Proteins folding into their three-dimensional structure. Picture credits: Christoph Burgstedt/Scientific Photo Library/Getty Images
“It’s a shame, because if you look at what the community was able to build on top of the AlphaFold 2 checkpoint published by DeepMind, it’s just amazing,” Zanichelli said, referring to the AlphaFold 2 model trained that DeepMind released last year. . “For example, just days after publication, Minkyung Baek, a professor at Seoul National University, reported a tip on Twitter that allowed the model to predict quaternary structures – something few, if any, expected. that the model is capable of doing so. There are many more such examples, so who knows what the wider scientific community might build if they had the ability to train entirely new methods of AlphaFold-like protein structure prediction?
Building on the work of RoseTTAFold and OpenFold, two ongoing community efforts to replicate AlphaFold 2, LibreFold will facilitate “large scale” experiments with various protein folding prediction systems. Led by researchers from University College London, Harvard and Stockholm, LibreFold’s goal will be to better understand what systems can accomplish and why, according to Zanichelli.
“LibreFold is at its heart a project for the community, by the community. let’s start releasing the first deliverables or it could take a lot longer,” he said. “That said, my hunch is that the former is more likely.”
Application of NLP to biochemistry
In the longer term is OpenBioML BioLM project, which has the vaguer mission “to apply language modeling techniques derived from NLP to biochemical sequences”. In collaboration with EleutherAI, a research group that has published several open-source text generation models, BioLM hopes to train and publish new “biochemical language models” for a range of tasks, including protein sequence generation.

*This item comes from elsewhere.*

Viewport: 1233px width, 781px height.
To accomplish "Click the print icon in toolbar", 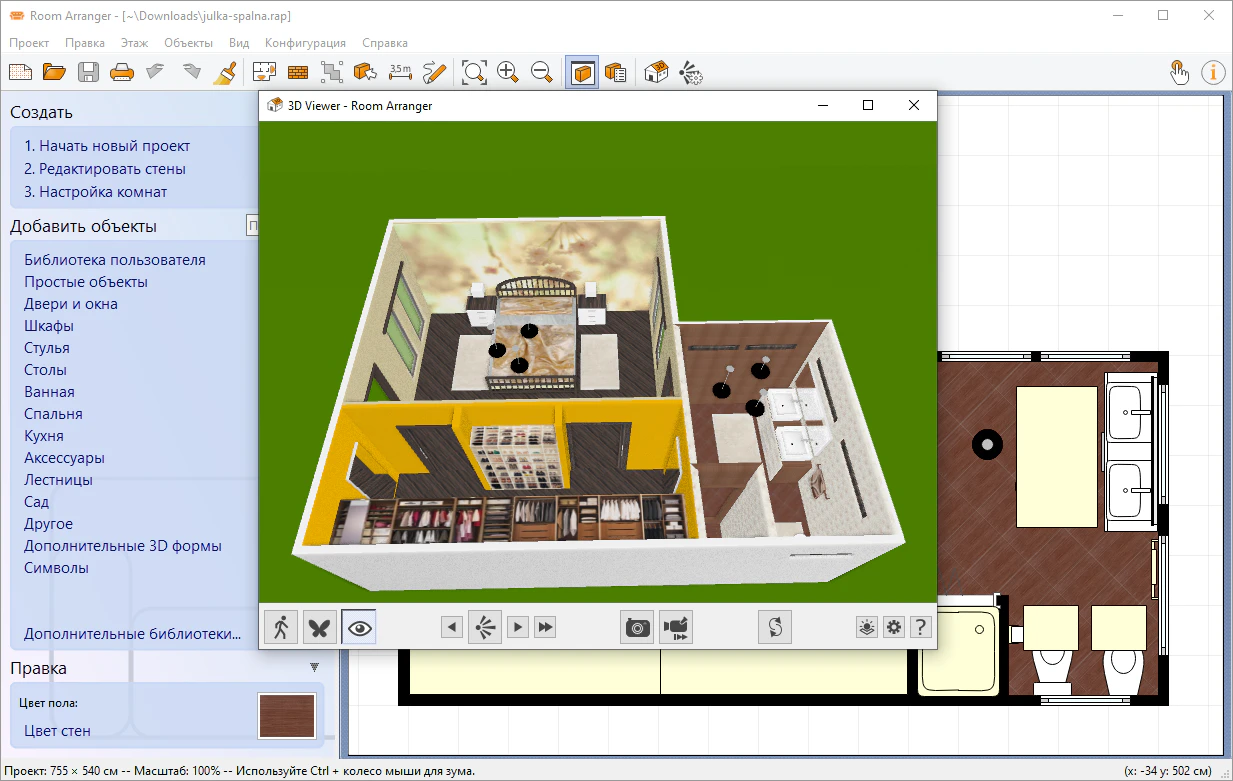I will 121,71.
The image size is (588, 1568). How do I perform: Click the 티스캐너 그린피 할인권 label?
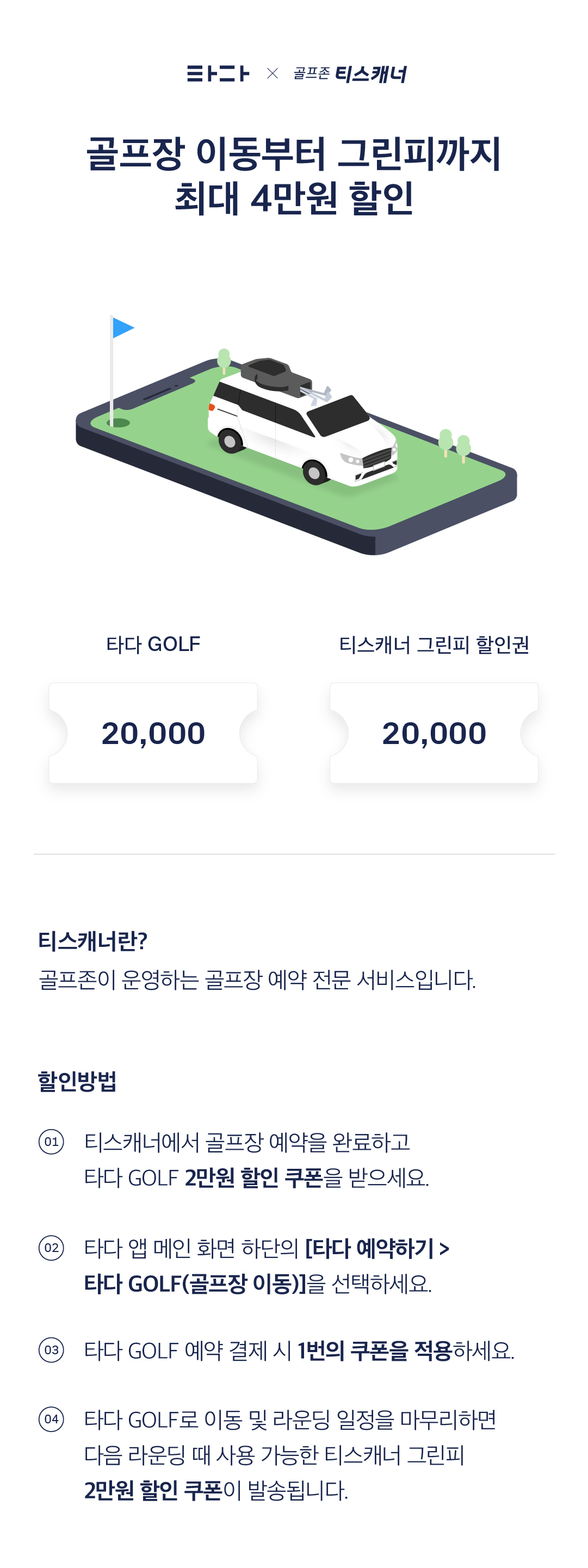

Zanichelli cites Salesforce’s ProGen as an example of the types of work BioLM could undertake. ProGen treats amino acid sequences as words in a sentence. Trained on a dataset of over 280 million protein sequences and associated metadata, the model predicts the next set of amino acids from before, like a language model predicting the end of a sentence from its beginning.

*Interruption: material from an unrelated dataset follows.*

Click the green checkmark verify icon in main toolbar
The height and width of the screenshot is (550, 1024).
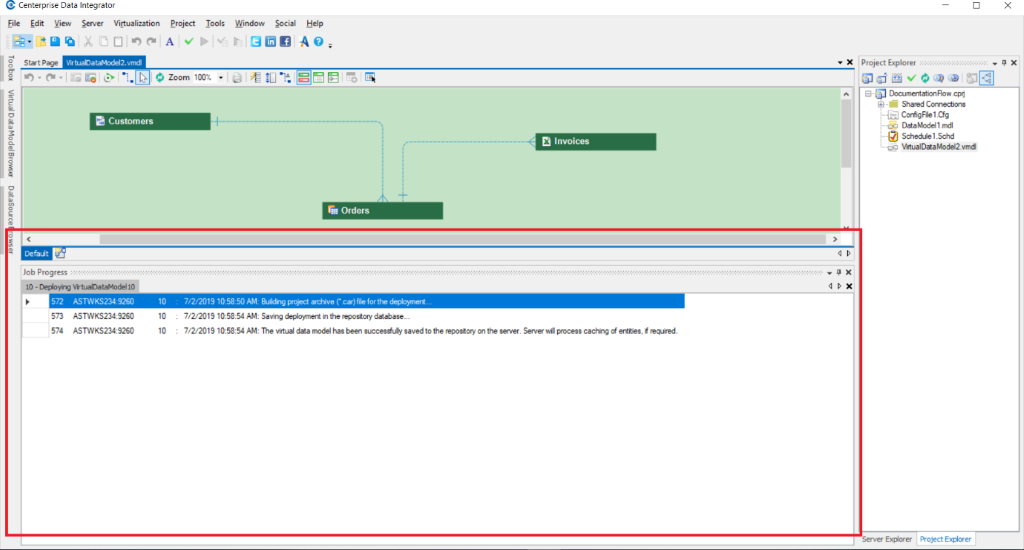[x=188, y=42]
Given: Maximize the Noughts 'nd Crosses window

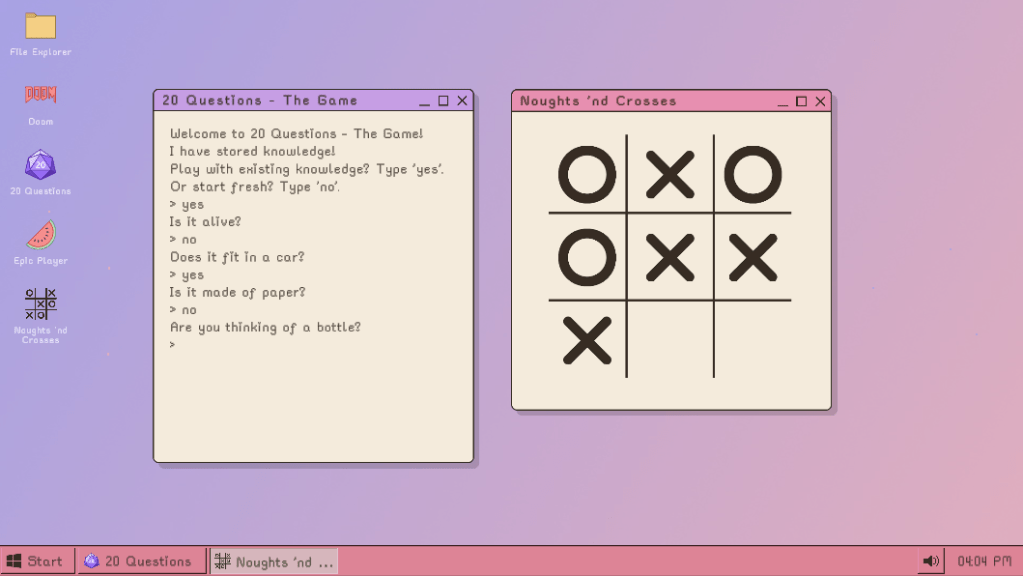Looking at the screenshot, I should point(801,101).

Nvidia earlier this year released a language model, MegaMolBART, which was trained on a dataset of millions of molecules to search for potential drug targets and predict chemical reactions. Meta also recently trained an NLP called ESM-2 on protein sequences, an approach the company says allowed it to predict sequences for more than 600 million proteins in just two weeks.
Protein structures predicted by the Meta system. Picture credits: Meta
While OpenBioML’s interests are broad (and expanding), Mostaque says they are united by a desire to “maximize the positive potential of machine learning and AI in biology,” in the tradition of open research in science and medicine.
“We seek to give researchers more control over their experimental pipeline for the purposes of active learning or model validation,” Mostaque continued. “We also seek to push the state of the art with increasingly general biotechnology models, as opposed to the specialized architectures and learning goals that currently characterize much of computational biology.”
But — as you’d expect from a VC-backed startup that recently raised over $100 million — Stability AI doesn’t view OpenBioML as a purely philanthropic effort. Mostaque says the company is open to exploring the commercialization of OpenBioML’s technology “when it’s advanced enough and secure enough and the time is right.”